Confirm that one of the materials was much "heavier for its size" than the others.
- Which of the earth materials was heaviest
- sand
- Which was lightest?
- organic soil
- And the two in the middle?
- mineral oil and water
As the students answer, place the materials in a line on the blank strip of paper. Put them in weight order, an equal distance apart. Encourage students to consult the data from their notebooks or class chart to determine "how much heavier." Discuss the way the containers are arranged and the way the data are represented in the class table.
- Right now the containers are arranged to show their weights from lightest to heaviest. But does this arrangement show how much heavier some containers are than others?

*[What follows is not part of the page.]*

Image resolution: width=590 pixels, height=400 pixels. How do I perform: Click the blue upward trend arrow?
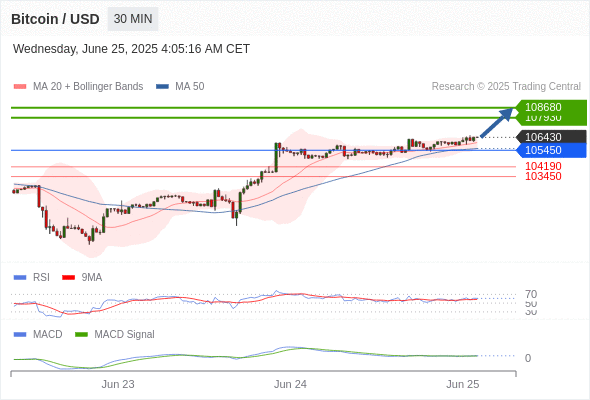coord(497,123)
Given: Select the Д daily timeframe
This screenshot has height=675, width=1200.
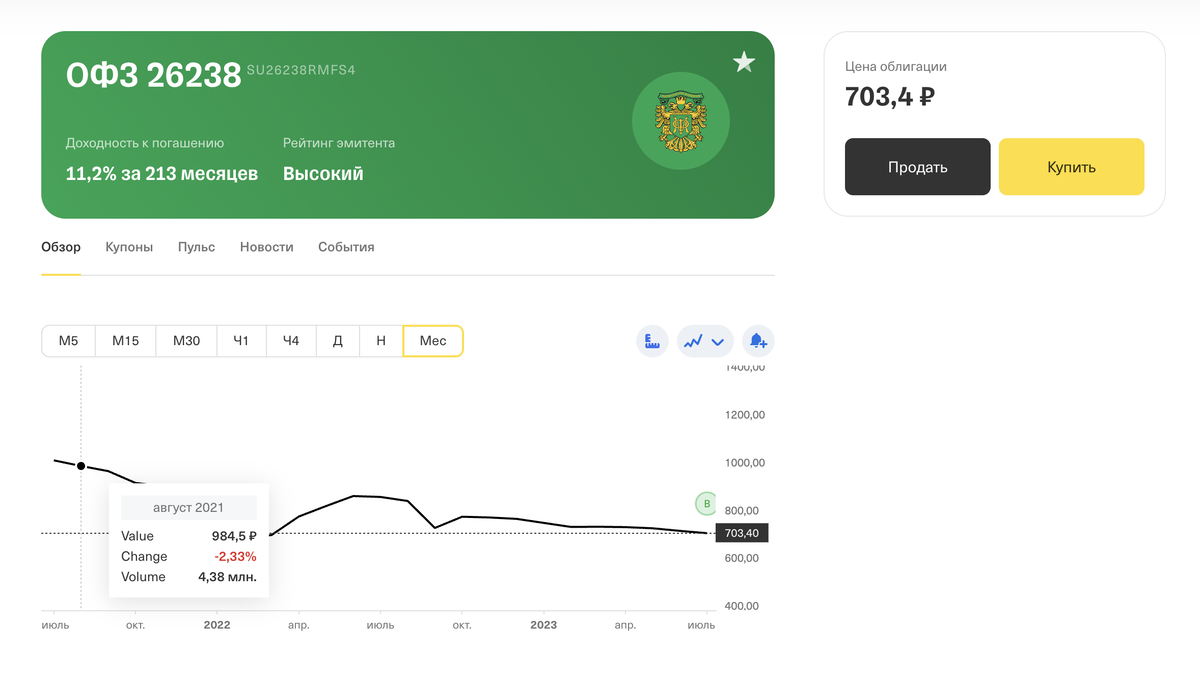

- Can you think of a way to arrange the containers differently, so that someone could tell, just by looking, which materials are close in weight and which are much heavier or much lighter than others?
Ask a volunteer to spread the containers along the paper strip to show how the weights of the materials actually compare. Do students agree with the result? Do others have different suggestions? Let them know that the data display they are creating is called a weight line.
- Is there anything we can do to show the data even better?
- write down the weights, mark intervals on the line, etc.
Introduce the investigation question:
What makes a good weight line?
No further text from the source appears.